Traveling Mailbox is a great service because they handle everything you need for your mail. You can even have packages sent to them! The fee is small, starting at $15 per month, if you don’t care about the location of your mailbox. If you are currently working on a W2 and paying taxes, make sure to get a mailbox in the state where you intend to pay taxes. I ended up paying $25 per month to have a mailbox in California.
In the cases where I needed to provide a “residential” address, I was still able to use Traveling Mailbox by putting “Apt #” in front of my assigned mailbox number. This is a common practice and the company will route your mail to the correct box disregarding whatever prefix you use.
Look into other paid services
Of course, Traveling Mailbox is not your only option. I have also heard good things about iPostal1, Anytime Mailbox, Post Scan Mail, or Earth Class Mail. When evaluating paid services make sure to look at available addresses, costs, and additional features like 3rd party integration and check depositing.
The pros of going with a paid service include reliability, quick access to your mail and the consistency of a single address. The downside is the cost.
Use a trusted friend’s or family member’s address
I have talked to many full time travelers that have used this approach. The upside is that you’ll be using a truly residential address, so banks and the IRS will not question your residence when it comes time to pay taxes. The downside, however, is that you are reliant on the kindness of others for opening and forwarding your mail. Does someone owe you a big favor? Maybe this is your best solution!
Change your address every time you move
Certainly a labor intensive solution, this approach is free and doesn’t put anyone out (except for you). You may want to use this method in combination with the one above by listing a family member’s home as your default address and updating your current address with specific companies when you expect to receive important mail.
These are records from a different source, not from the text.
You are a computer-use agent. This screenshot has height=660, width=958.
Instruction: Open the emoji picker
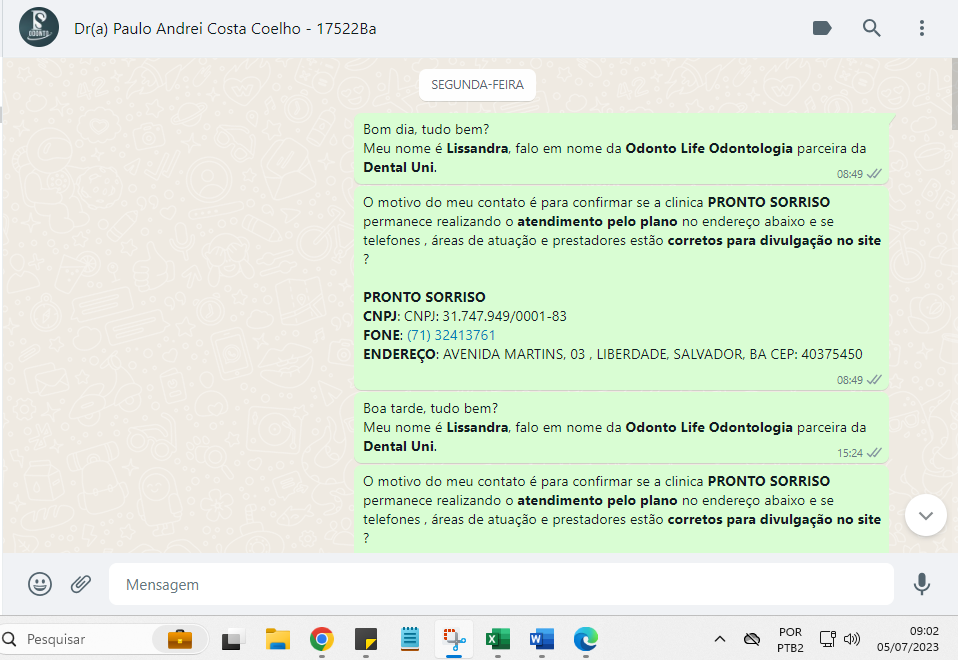[x=40, y=584]
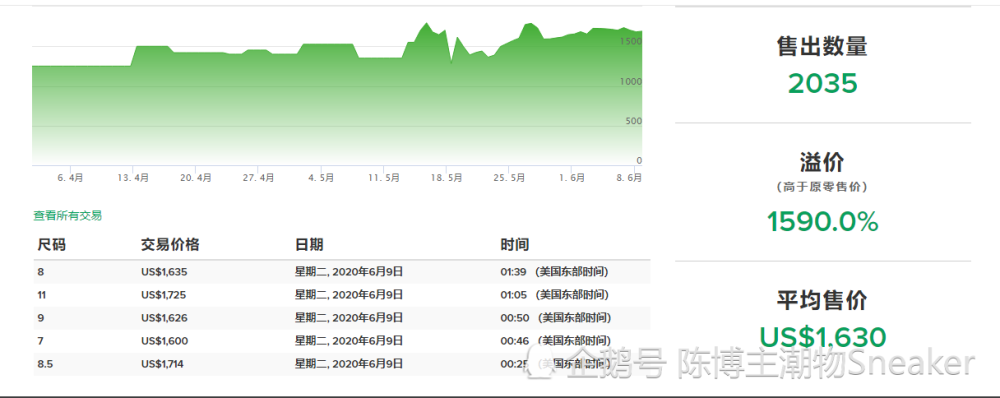Select the size 9 US$1,626 row

342,318
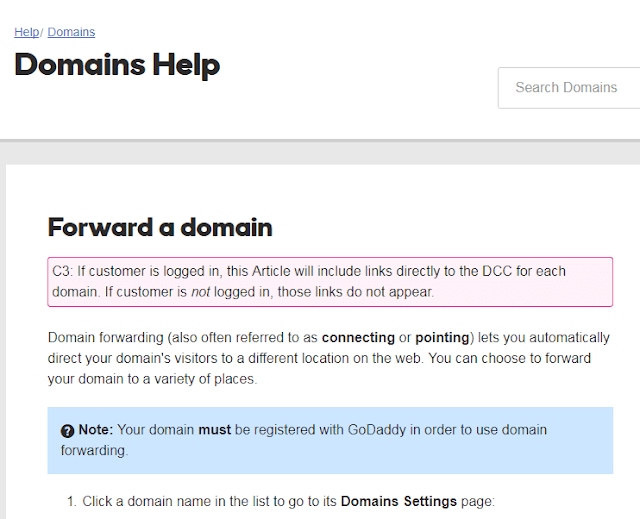The image size is (640, 519).
Task: Click the question mark Note icon
Action: pyautogui.click(x=67, y=431)
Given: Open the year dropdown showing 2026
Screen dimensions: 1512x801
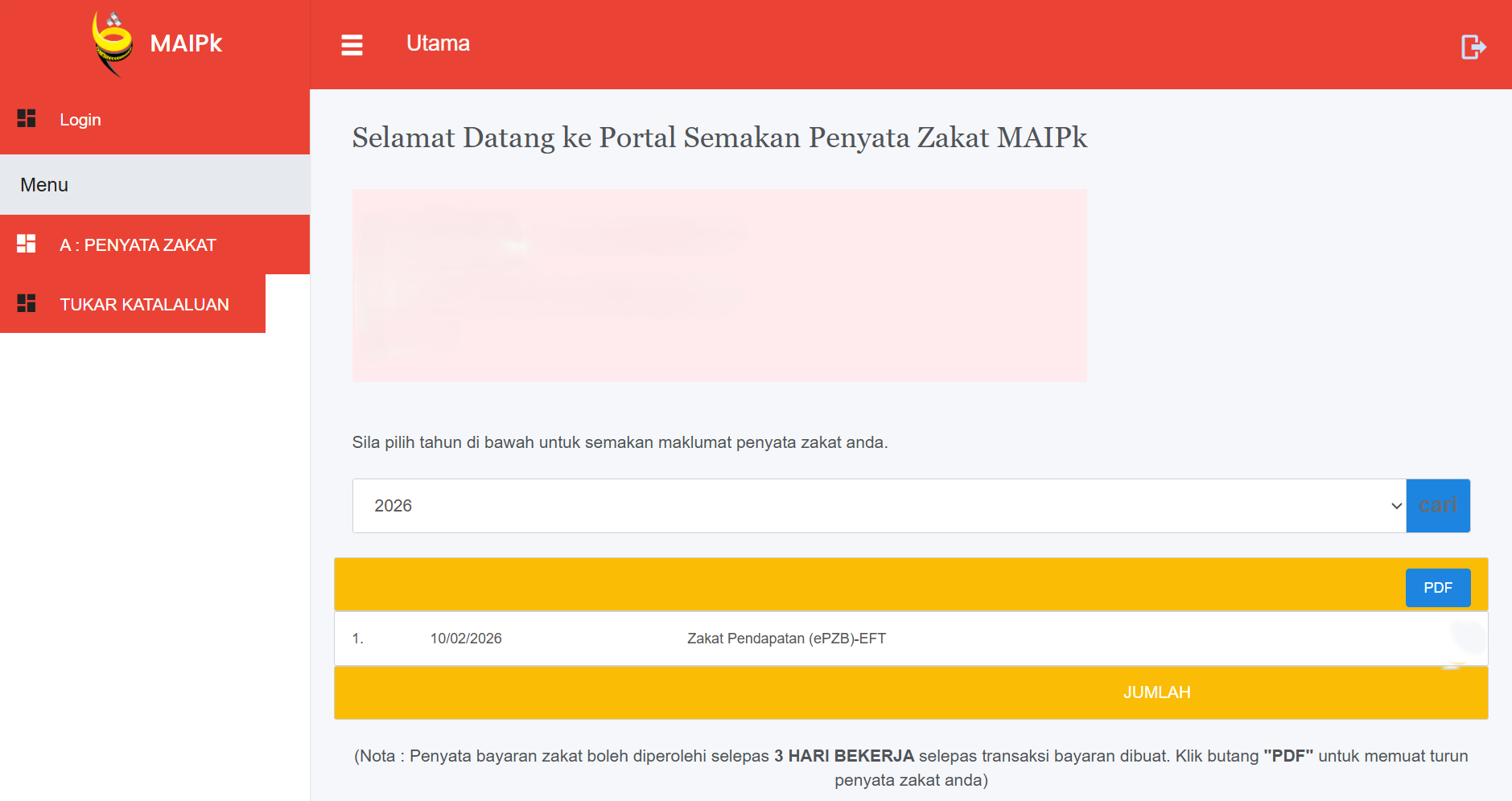Looking at the screenshot, I should (x=877, y=506).
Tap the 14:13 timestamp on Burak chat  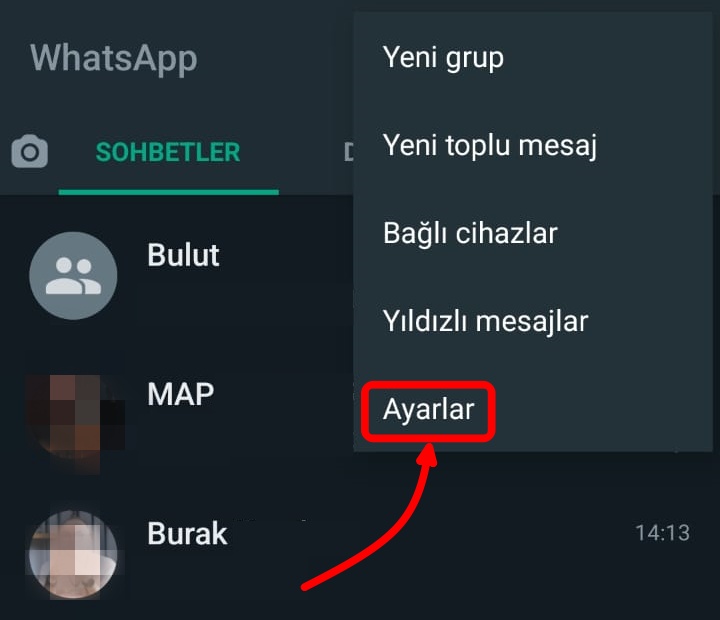[x=663, y=533]
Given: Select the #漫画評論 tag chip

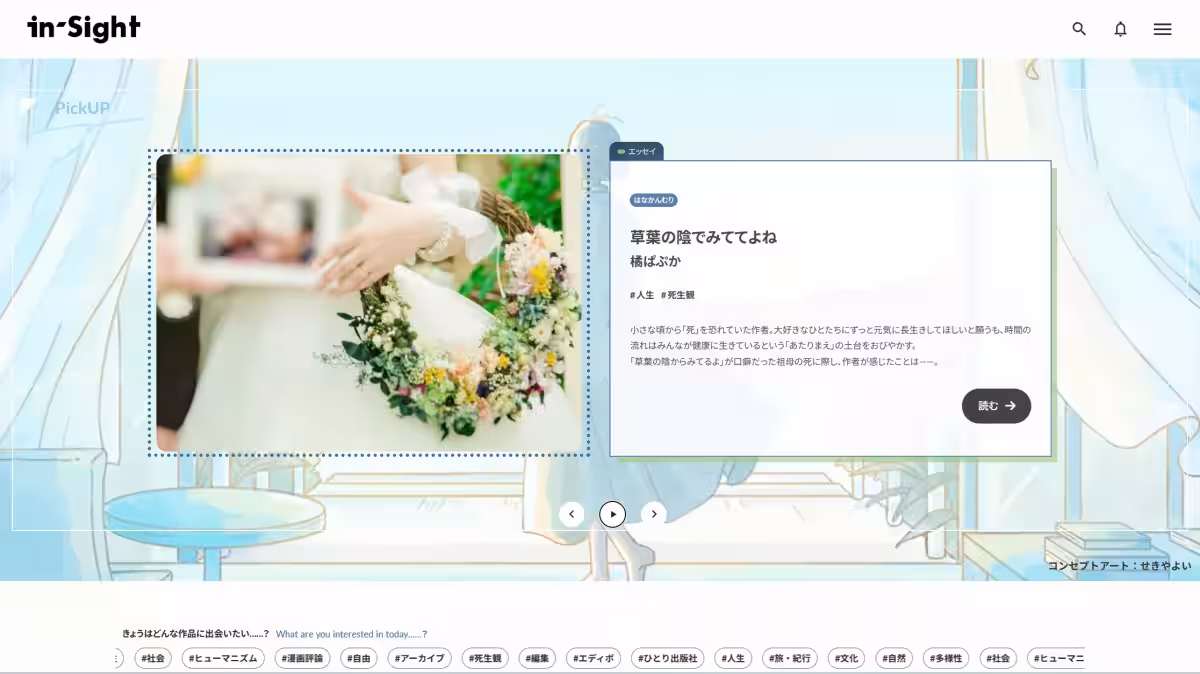Looking at the screenshot, I should coord(301,658).
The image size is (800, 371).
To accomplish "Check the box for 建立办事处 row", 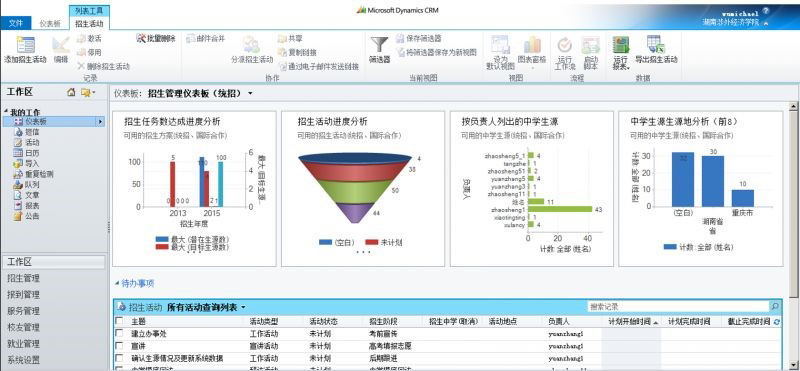I will click(x=119, y=333).
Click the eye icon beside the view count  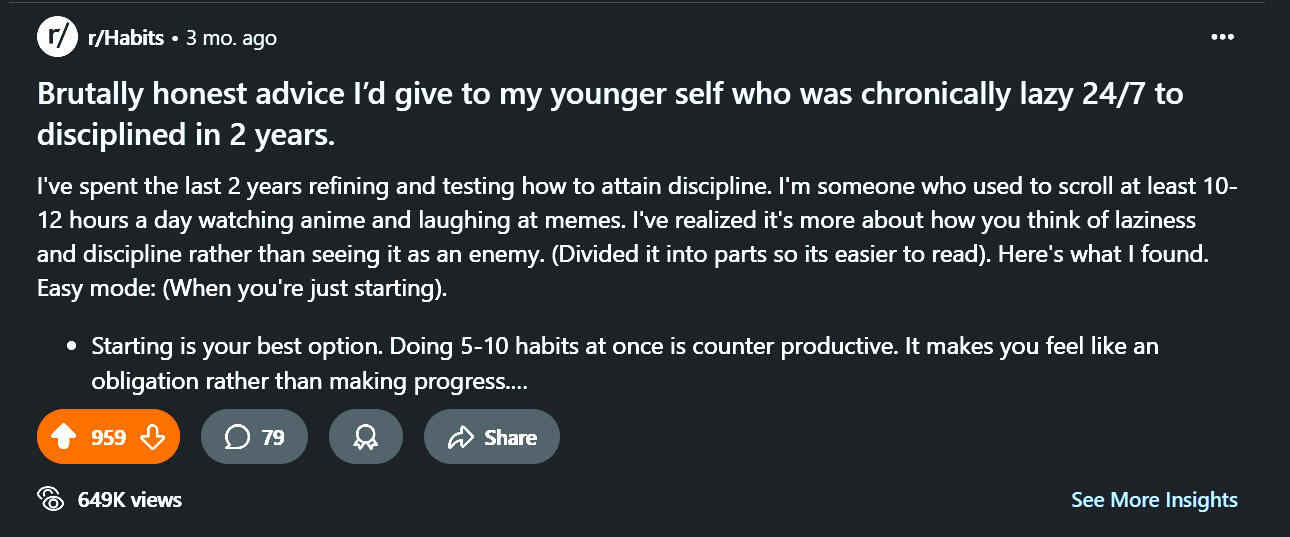(50, 499)
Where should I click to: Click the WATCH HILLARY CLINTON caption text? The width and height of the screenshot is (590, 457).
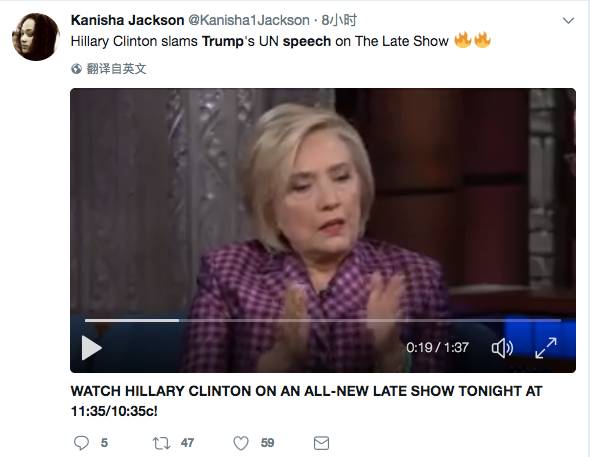[306, 401]
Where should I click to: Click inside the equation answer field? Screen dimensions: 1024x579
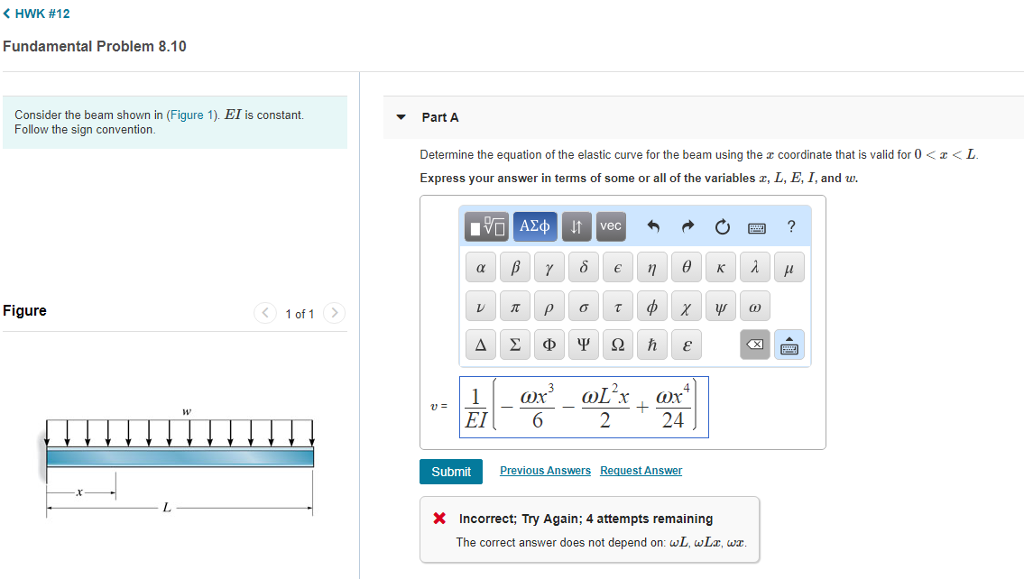coord(584,407)
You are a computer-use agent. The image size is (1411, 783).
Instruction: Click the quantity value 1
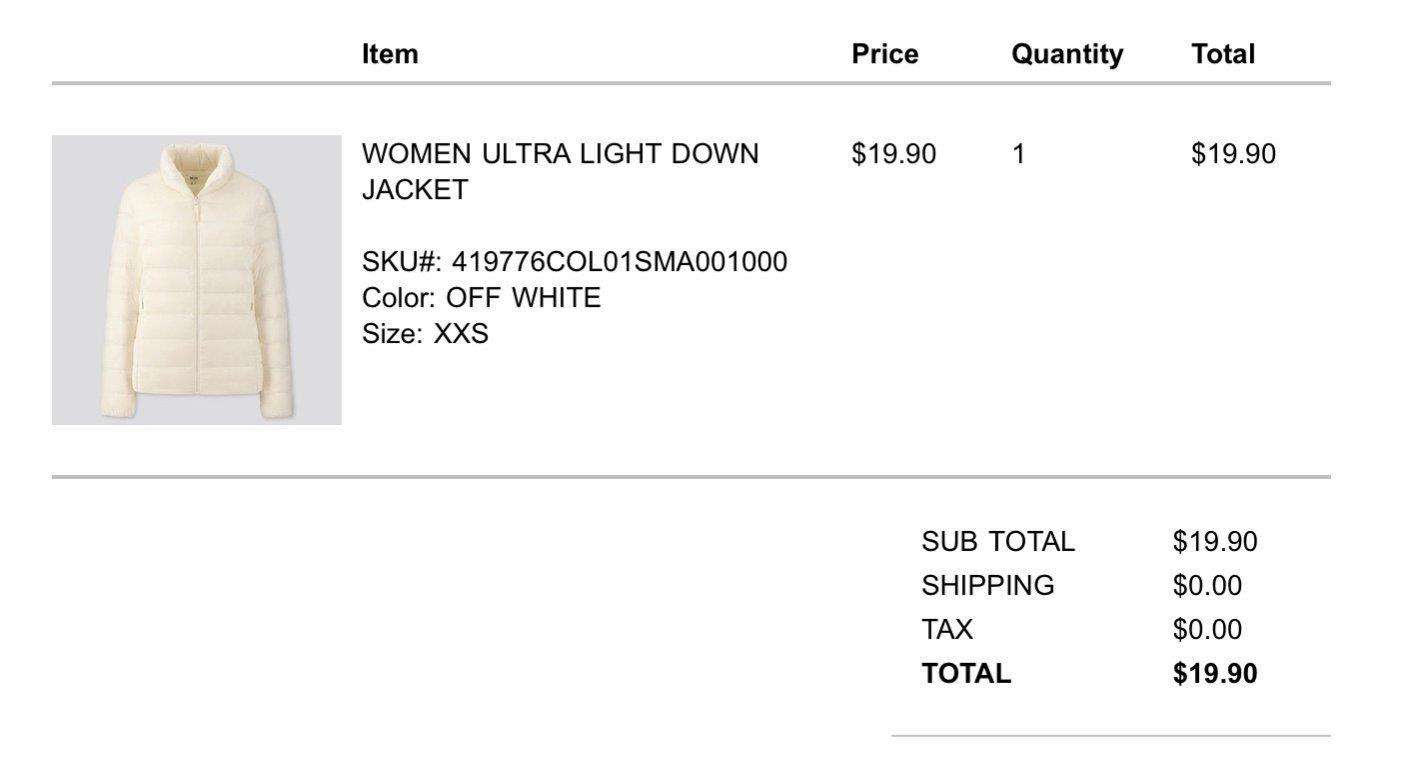1019,154
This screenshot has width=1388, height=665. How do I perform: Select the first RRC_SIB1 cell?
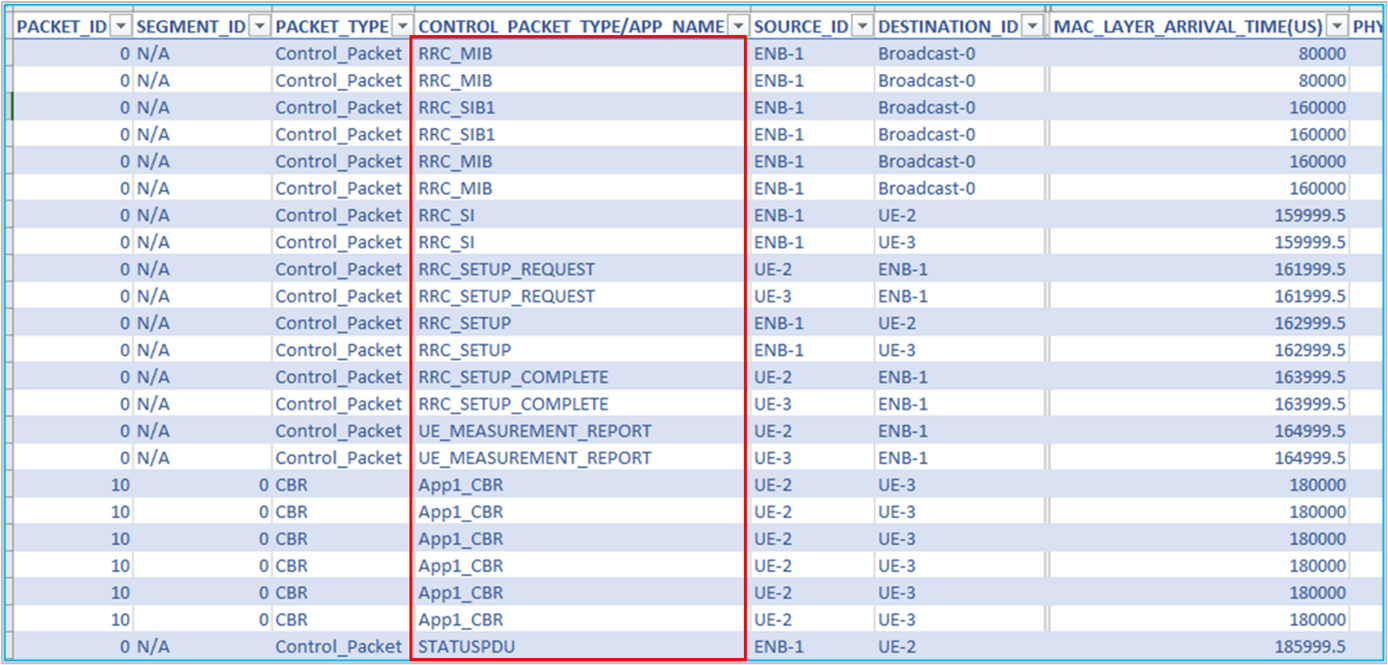tap(456, 107)
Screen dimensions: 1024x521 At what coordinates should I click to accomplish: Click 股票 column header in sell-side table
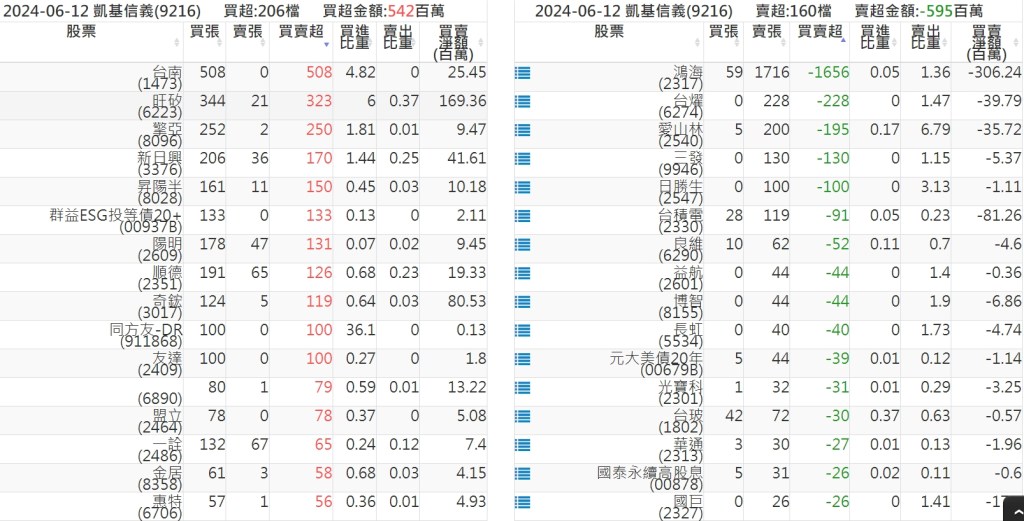pyautogui.click(x=608, y=32)
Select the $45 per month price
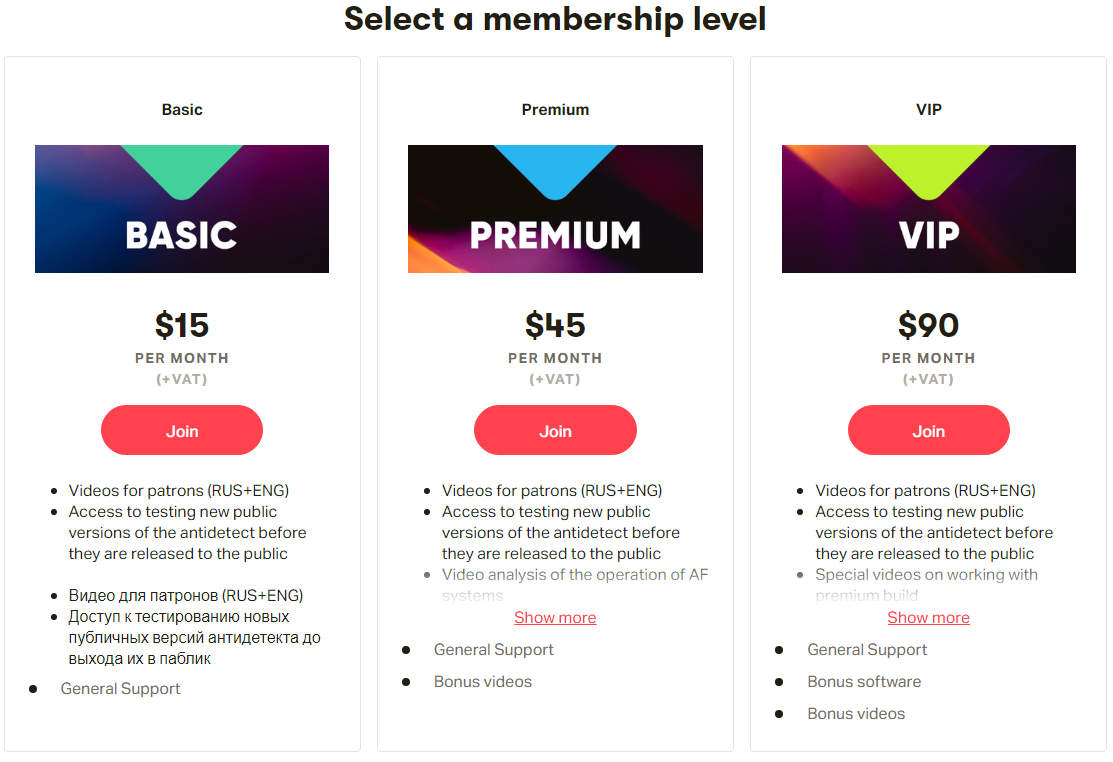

How to get mail while traveling: Receiving one time packages
In addition to managing your ongoing mail (things like bank statements and bills), you may also need a solution for managing one-time orders, like your most recent online shopping spree.
- If you are ordering from Amazon, you can usually ship your purchase to an Amazon locker close by. This is a quick and easy way to get your items without having to trouble your host. Just go to your account settings, then Ordering and shopping preferences, then addresses, then “add new address”. From this screen you can search for “Amazon pick up locations near me”. This will add the Amazon locker as an option on your address book.
- Both FedEx and UPS have pick up agreements with Walgreens and CVS, respectively. I’d recommend ordering your packages to either your current address or one close by. Once you receive your tracking number you can update your order to be held at a nearby location.
- And finally, the US Postal Service allows for something called “General Delivery”. This means that the local post office will hold your mail. In order to use this service, simply address your item to Your Name, “General Delivery”, your current city, state and zip.
Conclusion on how to get mail when traveling
When all is said and done, getting your mail while on the road is not as difficult as it seems! I personally use a combination of a paid service for ongoing mail and my legal address and Amazon lockers for my occasional online purchases. I can wholeheartedly recommend Traveling Mailbox as a paid solution, having worked with them for the past 1.5 years.